What you need to do
Copy out the rows again, from the line with "The width and height of the screenshot is (975, 741)." up to and including the line with "Action: [178, 884]".

Available data
Begin

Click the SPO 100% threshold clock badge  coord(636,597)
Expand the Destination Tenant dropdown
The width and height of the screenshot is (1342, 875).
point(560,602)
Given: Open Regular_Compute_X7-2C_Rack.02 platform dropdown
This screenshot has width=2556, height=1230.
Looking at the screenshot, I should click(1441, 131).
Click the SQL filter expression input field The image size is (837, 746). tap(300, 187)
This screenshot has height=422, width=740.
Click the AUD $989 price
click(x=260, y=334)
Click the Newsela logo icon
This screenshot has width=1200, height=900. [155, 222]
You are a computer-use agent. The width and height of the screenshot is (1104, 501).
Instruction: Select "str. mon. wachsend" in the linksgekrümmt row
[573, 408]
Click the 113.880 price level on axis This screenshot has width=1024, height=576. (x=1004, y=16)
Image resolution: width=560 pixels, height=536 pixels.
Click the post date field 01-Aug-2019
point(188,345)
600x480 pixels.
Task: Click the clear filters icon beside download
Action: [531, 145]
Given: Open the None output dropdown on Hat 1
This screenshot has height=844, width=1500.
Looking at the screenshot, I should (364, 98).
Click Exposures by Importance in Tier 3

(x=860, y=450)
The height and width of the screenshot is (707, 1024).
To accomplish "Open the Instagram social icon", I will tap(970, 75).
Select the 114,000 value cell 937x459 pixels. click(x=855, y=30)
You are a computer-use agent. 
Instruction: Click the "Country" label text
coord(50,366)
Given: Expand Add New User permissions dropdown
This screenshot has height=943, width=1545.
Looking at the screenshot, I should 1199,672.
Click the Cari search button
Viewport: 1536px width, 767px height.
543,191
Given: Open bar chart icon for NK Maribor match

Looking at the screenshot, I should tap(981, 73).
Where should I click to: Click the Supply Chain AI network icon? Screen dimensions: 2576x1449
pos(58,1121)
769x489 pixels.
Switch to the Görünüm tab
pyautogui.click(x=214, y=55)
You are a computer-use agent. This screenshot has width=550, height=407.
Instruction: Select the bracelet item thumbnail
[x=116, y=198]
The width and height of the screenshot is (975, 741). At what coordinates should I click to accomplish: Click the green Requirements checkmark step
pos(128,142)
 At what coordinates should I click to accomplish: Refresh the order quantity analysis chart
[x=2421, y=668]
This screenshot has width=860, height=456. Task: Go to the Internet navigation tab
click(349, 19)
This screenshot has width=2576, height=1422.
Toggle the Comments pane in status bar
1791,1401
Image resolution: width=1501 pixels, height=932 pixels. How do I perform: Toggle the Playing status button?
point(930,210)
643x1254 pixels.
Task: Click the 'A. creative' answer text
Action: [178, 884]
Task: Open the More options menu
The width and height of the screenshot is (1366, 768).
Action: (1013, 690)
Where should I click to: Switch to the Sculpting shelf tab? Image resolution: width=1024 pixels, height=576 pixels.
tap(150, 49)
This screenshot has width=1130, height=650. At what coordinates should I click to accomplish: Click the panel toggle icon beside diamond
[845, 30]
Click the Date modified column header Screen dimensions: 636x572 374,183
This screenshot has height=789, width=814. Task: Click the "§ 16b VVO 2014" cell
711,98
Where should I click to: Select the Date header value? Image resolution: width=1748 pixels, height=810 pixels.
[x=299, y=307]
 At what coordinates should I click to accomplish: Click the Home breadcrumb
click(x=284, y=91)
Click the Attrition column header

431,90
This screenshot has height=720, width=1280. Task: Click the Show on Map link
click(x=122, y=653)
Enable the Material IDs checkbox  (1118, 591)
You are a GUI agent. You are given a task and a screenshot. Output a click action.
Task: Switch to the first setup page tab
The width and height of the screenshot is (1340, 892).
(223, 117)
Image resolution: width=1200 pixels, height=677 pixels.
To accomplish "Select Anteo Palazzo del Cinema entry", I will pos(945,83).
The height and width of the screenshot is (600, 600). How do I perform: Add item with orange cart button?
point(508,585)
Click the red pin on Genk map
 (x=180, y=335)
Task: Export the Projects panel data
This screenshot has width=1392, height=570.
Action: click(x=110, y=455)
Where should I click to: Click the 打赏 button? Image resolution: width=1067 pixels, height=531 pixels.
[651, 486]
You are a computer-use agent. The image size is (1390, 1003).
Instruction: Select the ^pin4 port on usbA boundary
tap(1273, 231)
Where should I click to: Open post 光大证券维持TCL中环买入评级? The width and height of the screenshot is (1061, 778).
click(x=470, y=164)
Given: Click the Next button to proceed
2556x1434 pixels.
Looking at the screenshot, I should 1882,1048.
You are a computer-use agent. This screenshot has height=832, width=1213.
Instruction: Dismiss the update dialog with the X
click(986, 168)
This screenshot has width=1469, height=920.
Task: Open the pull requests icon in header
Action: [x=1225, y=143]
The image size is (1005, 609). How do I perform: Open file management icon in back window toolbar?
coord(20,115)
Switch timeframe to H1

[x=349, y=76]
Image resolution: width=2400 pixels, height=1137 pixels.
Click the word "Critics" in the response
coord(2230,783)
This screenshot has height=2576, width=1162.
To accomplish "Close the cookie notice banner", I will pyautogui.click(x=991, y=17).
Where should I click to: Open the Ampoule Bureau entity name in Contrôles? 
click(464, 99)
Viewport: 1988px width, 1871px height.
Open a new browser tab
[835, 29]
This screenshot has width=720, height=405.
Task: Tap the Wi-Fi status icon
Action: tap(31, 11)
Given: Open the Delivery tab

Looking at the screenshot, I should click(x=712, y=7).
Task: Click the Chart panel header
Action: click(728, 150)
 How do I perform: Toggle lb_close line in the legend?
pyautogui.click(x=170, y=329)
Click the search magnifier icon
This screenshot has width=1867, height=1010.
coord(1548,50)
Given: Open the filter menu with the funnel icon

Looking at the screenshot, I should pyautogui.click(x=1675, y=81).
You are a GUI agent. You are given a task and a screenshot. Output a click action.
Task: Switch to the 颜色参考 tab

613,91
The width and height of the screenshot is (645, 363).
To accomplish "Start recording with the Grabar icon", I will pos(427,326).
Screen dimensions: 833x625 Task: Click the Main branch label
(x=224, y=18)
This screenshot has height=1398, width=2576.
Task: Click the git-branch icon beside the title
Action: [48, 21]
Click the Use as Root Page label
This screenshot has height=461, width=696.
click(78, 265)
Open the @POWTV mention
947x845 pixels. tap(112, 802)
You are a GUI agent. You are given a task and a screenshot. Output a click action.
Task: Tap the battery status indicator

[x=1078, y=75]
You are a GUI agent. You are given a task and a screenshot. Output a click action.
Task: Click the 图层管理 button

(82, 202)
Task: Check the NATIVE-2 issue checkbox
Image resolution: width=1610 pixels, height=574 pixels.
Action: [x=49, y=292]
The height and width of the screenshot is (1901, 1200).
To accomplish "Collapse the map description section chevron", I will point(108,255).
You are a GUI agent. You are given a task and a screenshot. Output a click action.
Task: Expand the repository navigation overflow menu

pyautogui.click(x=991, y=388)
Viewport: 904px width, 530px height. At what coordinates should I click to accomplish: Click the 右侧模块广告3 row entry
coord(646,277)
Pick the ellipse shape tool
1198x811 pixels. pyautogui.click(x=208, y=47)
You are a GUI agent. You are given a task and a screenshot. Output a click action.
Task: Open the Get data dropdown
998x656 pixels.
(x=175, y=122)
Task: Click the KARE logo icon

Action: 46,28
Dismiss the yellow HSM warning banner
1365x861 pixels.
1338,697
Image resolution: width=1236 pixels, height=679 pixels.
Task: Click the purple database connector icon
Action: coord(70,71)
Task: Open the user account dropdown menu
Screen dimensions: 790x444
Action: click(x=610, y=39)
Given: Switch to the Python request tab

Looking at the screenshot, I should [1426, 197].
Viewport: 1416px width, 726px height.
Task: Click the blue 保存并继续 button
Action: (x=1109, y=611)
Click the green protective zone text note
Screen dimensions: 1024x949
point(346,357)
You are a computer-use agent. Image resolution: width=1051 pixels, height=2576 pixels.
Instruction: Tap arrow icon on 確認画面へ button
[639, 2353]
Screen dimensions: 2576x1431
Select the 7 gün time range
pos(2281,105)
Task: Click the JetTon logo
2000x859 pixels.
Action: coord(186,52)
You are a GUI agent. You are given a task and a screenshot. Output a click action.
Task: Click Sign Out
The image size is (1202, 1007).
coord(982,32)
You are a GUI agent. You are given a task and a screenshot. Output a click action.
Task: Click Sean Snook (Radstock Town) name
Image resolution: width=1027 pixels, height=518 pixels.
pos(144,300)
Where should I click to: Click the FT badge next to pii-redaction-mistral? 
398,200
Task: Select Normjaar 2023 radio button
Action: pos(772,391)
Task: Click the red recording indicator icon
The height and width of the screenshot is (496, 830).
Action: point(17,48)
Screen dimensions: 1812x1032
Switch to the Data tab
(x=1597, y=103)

End

Final result
The width and height of the screenshot is (975, 741). At what coordinates should I click to accomplish: Click the green Requirements checkmark step
pos(128,142)
 At what coordinates should I click to accomplish: Refresh the order quantity analysis chart
[x=2421, y=668]
This screenshot has width=860, height=456. Task: Go to the Internet navigation tab
click(349, 19)
This screenshot has width=2576, height=1422.
Toggle the Comments pane in status bar
1791,1401
Image resolution: width=1501 pixels, height=932 pixels. How do I perform: Toggle the Playing status button?
point(930,210)
643x1254 pixels.
Task: Click the 'A. creative' answer text
Action: [178, 884]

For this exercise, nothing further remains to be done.